El director de teatro y ópera nació en Texas y en ocasionas exagera su acento. Tiene la piel rojiza, un tono crustáceo que le tiñe las mejillas y se hace más intensa al recordar a Monserrat Caballé, en cuya memoria se realizarán todas las funciones de esta Turandot. Aunque procura no llorar, su voz se quiebra al recordar a la soprano catalana, de cuya muerte se cumple ya un mes. La conoció en un montaje de Salomé, en La Scala de Milán, en 1987. “¿Está seguro, señor Wilson, que quiere trabajar conmigo? Mire bien mi envergadura, me preguntó”. Wilson hace una nueva pausa histriónica. “Eso es lo que la hacía hermosa, su belleza radicaba en el hecho de que siempre pareció una niña. Para esa Salomé hubo dos repartos. Uno con Eva Marton, que chillaba y daba unos gritos, mientras que Monserrat conseguía ese sonido piano de su voz”.

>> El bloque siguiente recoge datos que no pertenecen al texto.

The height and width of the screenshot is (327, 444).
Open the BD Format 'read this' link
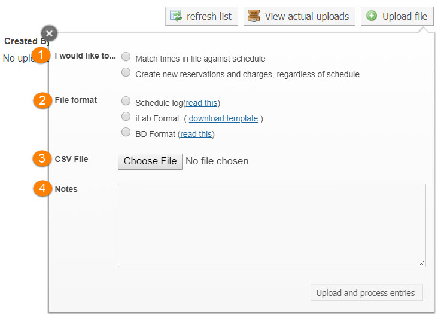tap(196, 134)
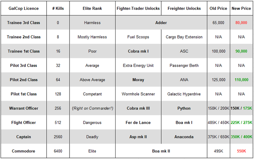Select the Galactic Hyperdrive cell
Viewport: 254px width, 159px height.
[184, 94]
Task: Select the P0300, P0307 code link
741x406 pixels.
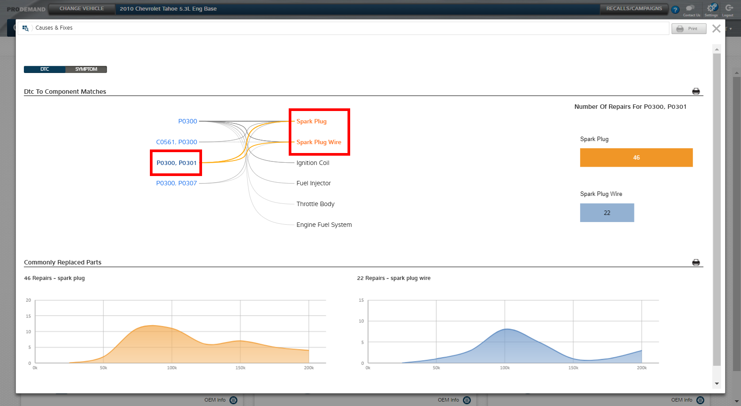Action: coord(176,183)
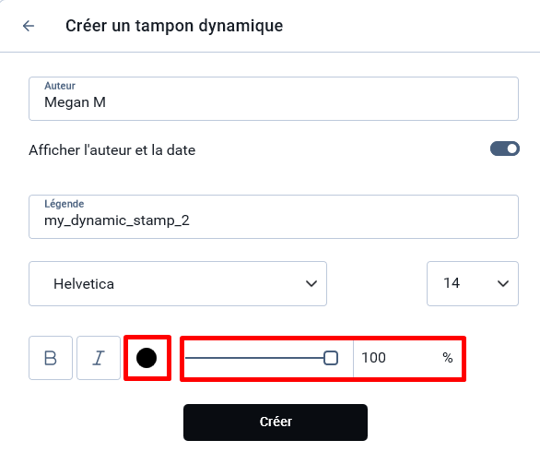
Task: Toggle italic text formatting
Action: [x=99, y=358]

En un mismo año hizo un Rey Lear, adaptó a Chejov, el Orlando de Virginia Woolf y el mito de Prometeo revisitado con Lou Reed. “Casi siempre me pregunto qué no debería hacer y entonces voy y lo hago”, dice Wilson para explicar algunos criterios que empujan su estética. “El corpus de la trayectoria de un artista es siempre una misma esencia, es como un río o un árbol vistos a lo largo del tiempo. Proust escribió la misma novela toda su vida y Cezànne pintó siempre el mismo cuadro”. El cubista es, por cierto, uno de los pintores favoritos de Wilson. Al volver sobre el tema del montaje de Turandot, el norteamericano oscurece el gesto y adopta un tono solemne. “Es una obra compleja. Pero no tengo del todo claro su desenlace y tengo que lidiar con eso”. Un periodista se aprovecha del silencio tras el comentario y pregunta si acaso tiene más claro el desenlace de la situación política norteamericana con Donald Trump. Wilson ríe y espeta: “I’m still working on it”. El encuentro ha terminado.